Vários factores patológicos enfraquecem o qi renal, resultando em insuficiência renal crónica, de modo que a essência não pode produzir medula e o osso perde a sua nutrição. É por isso que a medicina chinesa acredita que os sintomas da doença óssea renal residem nos ossos, enquanto que a causa principal reside nos rins. Existem algumas diferenças nos níveis de cálcio e fósforo entre os tipos de MTC de doentes com CRF, com as perturbações mais graves do metabolismo do cálcio e do fósforo no sangue dos doentes com deficiência de Yin e Yang, seguidos da deficiência de Yin de Fígado e Rim, deficiência de Yang de Baço e Rim e deficiência de Qi e Yin.

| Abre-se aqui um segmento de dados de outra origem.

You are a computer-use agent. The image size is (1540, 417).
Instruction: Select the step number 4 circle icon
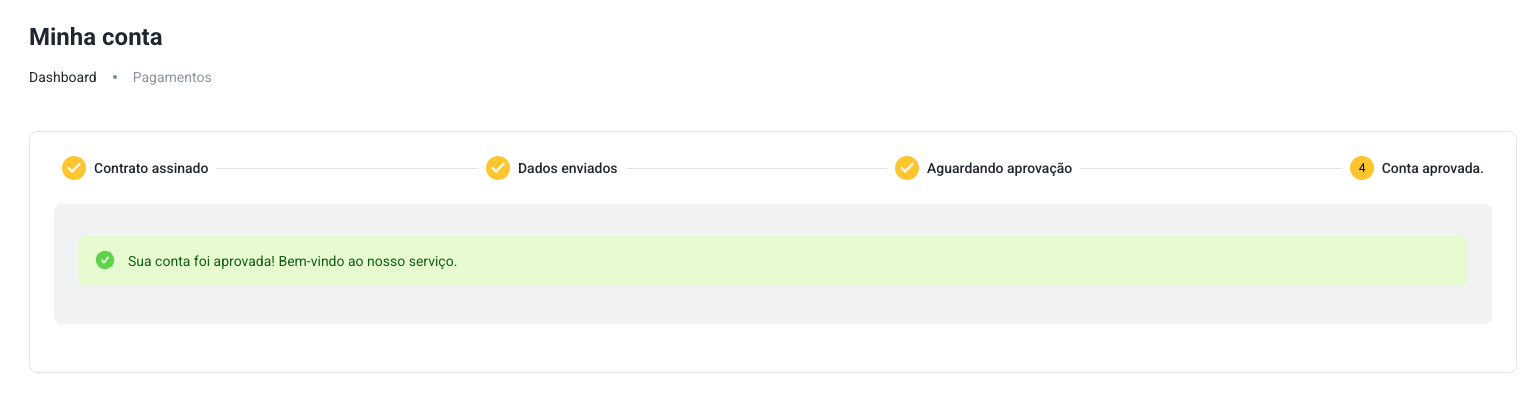(x=1362, y=168)
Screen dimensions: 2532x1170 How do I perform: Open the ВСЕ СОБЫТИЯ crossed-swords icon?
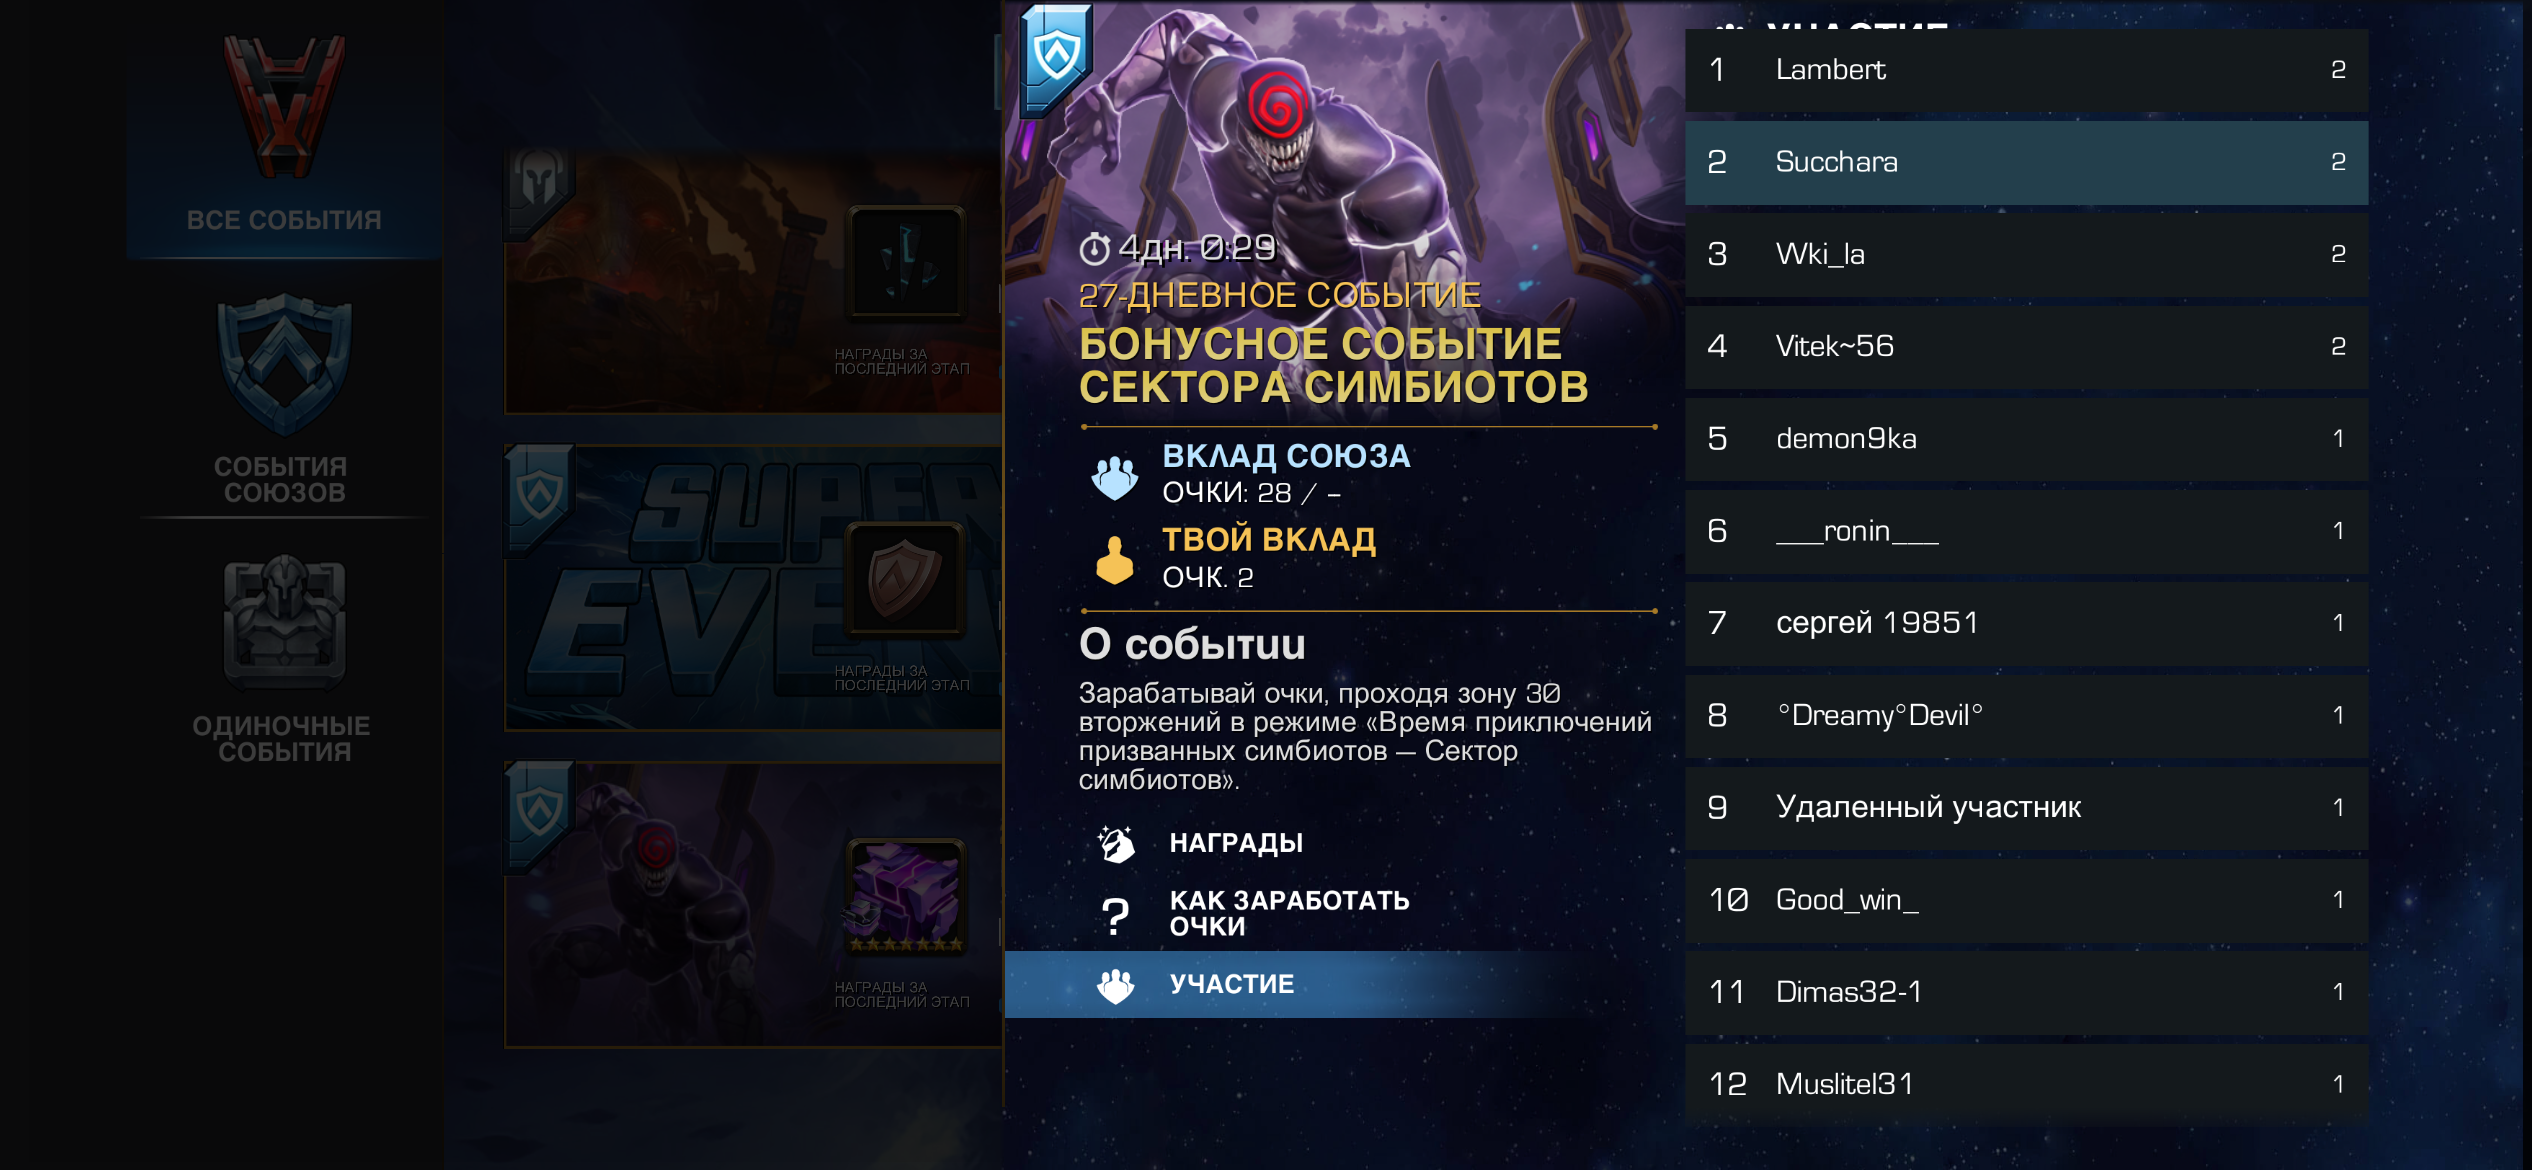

A maioria das doenças dos ossos renais são baseadas na deficiência renal. Contudo, a doença óssea renal não é uma simples doença óssea renal. Não é possível utilizar o método de tonificação do rim e fortalecimento dos ossos sozinho, nem deve ser utilizado pura ou brutalmente, ou como um tónico grave, uma vez que isto pode facilmente levar à desvantagem de fechar a porta e manter o invasor; deve ser utilizado de forma flexível com base na identificação, O tratamento deve ser flexível no processo de identificação e tratamento, de modo a identificar a localização da doença, eliminar o mal e ajudar os justos a alcançar o efeito terapêutico.